At least we're no longer starved of ammunition, as was War For Cybertron's want,. While the number of weapons is small, there's a nice spread and each weapon is satisfying to use in their own way. Furthermore, they can be upgraded at the Teletraan stations dotted around each level. Here, you can also buy perks (yes, like Call of Duty) which grant permanent abilities.

It takes about nine hours to complete Fall of Cybertron, and while it delivers on interesting and entertaining moments, they are not so expertly bound together to provide a sense of journey. Events and scenarios feel scattered, due to the constant quantum leaping from perspective to perspective. It does come together somewhat in the impossibly grand final level, which recreates the assault on the Arc from 'More Than Meets The Eye'. The final battle between Prime and Megatron however is all style and no substance - a disappointing finale with a disappointing ending to match (although the credits are great!).

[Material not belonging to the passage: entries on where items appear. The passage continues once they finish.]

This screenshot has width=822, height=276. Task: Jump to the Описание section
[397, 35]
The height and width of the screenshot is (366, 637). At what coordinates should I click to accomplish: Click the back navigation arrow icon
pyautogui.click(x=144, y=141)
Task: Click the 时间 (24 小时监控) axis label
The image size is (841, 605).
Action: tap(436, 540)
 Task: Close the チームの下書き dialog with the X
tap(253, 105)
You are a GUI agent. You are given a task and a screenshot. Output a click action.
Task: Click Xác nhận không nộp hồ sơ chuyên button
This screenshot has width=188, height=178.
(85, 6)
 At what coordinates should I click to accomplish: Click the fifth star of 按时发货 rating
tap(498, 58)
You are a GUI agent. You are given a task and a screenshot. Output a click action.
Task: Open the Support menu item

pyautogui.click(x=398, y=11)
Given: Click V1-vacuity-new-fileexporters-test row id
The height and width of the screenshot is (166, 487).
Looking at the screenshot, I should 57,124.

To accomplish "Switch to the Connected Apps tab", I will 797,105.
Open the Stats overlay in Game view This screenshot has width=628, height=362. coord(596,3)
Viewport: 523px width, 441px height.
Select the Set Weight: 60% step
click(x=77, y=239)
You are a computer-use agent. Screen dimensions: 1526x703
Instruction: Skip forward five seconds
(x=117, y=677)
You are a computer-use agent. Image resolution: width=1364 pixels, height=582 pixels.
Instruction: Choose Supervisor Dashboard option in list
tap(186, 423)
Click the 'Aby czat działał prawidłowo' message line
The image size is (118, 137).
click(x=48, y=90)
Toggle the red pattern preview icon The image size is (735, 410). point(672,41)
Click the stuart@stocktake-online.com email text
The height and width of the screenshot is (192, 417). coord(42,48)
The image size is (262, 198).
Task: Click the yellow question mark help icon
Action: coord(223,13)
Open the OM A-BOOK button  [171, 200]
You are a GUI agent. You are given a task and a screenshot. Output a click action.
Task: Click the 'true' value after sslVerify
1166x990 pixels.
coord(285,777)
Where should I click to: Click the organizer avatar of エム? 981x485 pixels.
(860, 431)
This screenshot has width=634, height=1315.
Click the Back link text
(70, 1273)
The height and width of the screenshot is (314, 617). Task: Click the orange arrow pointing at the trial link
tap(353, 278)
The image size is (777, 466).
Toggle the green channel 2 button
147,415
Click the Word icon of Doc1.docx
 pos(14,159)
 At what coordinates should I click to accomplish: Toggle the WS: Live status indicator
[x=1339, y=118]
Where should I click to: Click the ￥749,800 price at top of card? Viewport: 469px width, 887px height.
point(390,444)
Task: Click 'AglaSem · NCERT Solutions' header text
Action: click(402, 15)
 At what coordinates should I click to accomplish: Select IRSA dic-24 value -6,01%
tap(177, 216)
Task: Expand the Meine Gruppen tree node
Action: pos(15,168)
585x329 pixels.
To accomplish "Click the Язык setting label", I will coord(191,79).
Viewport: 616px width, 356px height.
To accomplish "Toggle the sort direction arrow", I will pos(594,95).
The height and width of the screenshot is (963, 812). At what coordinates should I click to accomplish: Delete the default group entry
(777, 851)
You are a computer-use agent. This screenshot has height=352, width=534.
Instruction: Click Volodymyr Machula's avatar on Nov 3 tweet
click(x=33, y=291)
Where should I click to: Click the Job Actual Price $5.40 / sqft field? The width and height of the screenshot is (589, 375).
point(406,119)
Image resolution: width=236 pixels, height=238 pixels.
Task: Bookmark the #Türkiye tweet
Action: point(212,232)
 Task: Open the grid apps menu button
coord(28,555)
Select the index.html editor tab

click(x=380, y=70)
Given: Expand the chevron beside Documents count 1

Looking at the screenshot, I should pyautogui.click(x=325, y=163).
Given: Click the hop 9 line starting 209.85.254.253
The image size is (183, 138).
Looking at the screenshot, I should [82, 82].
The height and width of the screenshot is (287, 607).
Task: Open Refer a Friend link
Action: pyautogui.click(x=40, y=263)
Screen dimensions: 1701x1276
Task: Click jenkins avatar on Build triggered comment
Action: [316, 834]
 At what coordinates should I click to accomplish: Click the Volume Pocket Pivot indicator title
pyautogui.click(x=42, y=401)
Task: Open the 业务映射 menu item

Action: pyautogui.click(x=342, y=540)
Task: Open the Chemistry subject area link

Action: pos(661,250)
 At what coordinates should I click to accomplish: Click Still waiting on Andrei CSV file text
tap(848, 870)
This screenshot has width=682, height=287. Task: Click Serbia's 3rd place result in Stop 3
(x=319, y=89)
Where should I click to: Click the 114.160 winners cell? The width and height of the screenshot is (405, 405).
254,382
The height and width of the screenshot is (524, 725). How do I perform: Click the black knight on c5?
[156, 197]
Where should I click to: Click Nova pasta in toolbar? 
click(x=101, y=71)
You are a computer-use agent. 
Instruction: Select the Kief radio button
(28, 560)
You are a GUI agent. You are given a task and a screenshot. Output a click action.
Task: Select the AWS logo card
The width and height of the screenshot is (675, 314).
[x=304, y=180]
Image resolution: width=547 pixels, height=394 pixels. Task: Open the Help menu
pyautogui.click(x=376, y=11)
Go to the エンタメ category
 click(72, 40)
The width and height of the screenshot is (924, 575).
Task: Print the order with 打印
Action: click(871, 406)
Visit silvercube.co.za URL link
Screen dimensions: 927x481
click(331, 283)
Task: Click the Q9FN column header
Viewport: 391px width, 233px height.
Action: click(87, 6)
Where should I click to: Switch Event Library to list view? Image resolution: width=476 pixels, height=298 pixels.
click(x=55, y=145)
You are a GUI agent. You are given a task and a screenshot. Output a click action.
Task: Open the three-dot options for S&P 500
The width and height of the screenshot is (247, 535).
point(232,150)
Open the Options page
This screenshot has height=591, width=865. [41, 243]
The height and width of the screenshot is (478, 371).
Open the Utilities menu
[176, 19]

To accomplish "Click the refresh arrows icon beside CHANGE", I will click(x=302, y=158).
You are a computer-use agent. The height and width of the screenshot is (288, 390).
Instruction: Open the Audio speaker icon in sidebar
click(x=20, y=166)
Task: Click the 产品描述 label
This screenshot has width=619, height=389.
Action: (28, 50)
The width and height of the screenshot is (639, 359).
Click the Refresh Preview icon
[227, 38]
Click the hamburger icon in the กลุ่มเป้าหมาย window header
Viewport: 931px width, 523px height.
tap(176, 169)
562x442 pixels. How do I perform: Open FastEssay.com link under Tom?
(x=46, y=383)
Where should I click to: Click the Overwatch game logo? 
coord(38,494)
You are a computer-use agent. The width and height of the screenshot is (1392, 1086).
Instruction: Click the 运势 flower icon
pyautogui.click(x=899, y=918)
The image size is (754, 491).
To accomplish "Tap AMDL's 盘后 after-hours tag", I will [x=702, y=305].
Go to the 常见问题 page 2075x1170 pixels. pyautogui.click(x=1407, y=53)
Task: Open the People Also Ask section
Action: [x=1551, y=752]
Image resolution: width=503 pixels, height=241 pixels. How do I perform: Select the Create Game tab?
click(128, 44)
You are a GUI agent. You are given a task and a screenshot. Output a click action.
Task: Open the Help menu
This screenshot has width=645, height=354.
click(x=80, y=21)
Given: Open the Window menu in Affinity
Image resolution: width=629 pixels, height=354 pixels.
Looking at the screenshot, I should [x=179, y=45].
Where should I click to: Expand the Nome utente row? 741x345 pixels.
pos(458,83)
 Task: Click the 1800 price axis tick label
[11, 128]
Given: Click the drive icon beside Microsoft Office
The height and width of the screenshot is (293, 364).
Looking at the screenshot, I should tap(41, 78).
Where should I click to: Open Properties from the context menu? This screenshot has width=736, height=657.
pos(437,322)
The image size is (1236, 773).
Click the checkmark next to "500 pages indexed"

The lack of co-op also (surprisingly) does more harm than good to the narrative - those familiar with the G1 cartoons will know that more often than not, missions play out like buddy comedies and it felt a bit sad clunking around as Grimlock, Optimus et al on our lonesome. The Jazz/Cliffjumper double act that spans chapters four to five only serve to reinforce what's lost.

And it really is too linear, too often. By that we we're not saying we want an open-world Transformers game - we've ridden that horse and it wasn't comfy - but rather that the battles are at their greatest when we have room to stretch our wings (or wheels) and improvise.

Oddly the closest we got to 'feeling' like a Transformer was in the superb Team Deathmatch multiplayer, where players create their own customised robots and the powers that get fleeting cameos in single player intermingle. It's perhaps too slow to crowbar the masses away from Call of Duty, and it can be tricky to determine who is on what side at a glance, but it's a worthwhile distraction that's likely to support a small, dedicated community.

For all its perceivable shortcomings though, Transformers: Fall of Cybertron is an easy game to forgive, and an easier game to love. Clever tributes to the classic G1 series (see the dialogue between Kickback and Grimlock, or Starscream's farcical coronation) mix with familiar yet contemporary character design to leave the package feeling warm and nostalgic, but this is very much a Transformers universe that looks like it belongs in the 21st Century.

Those with no real affinity to the Transformers franchise will look back fondly on a robust third-person shooter with the occassional dip in quality, but nothing severe enough to make you regret investing your time and money into High Moon Studios' world.

For Transformers fans however, this is the game you've always dreamed of, and then some. Your bargaining posture, as the saying goes, is highly dubious.